I’ll be the first to say it: my body of work is largely depressing, a sea of sad stories that stretch far beyond the horizon. It isn’t often easy to read, nor is it meant to be, because stories of bodily assault should never be easily tolerable. Their very nature insists on being difficult, tragic, scarring.

As a species, we tend to deal with trauma in a few specific ways. We can let it engulf us. We can swallow it. Or we can cut off its head and parade down the streets, blood dripping on our shoes as we refuse to stay quiet.

There is no right way to do it. I have tried staying silent. I have tried being swallowed. Only now, in this age of unrest, do I feel comfortable demanding to be heard.

I was eight and her name was Andrea. I was eighteen and his name was Niko. I was twenty-one and their names were Audrey and something I didn’t quite catch.
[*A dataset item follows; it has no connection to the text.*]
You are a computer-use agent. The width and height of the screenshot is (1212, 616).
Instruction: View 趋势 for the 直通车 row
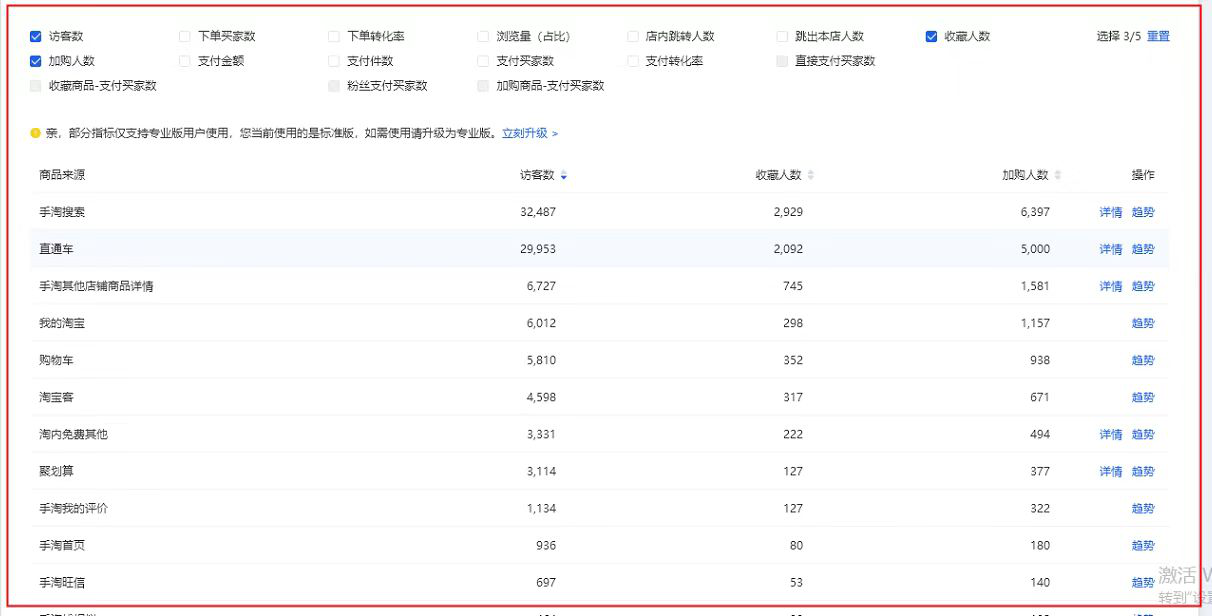point(1143,249)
I was in school. I went home with him. I was at a party and everyone else was drunk.

I went back. I went back. I burnt everything down.

And now I speak – no, I shout. I scream. But why?

First and foremost, I write for myself. I write to process what has happened, to glean meaning from the wreckage, to find peace in the aftermath. Writing is a wonderful and healthy alternative to being dead, so I write. Additionally, these events have shaped the manner in which I interact with the world. To ignore them is tantamount to erasing my past and, without this context, you will not understand how incredible my existence is today.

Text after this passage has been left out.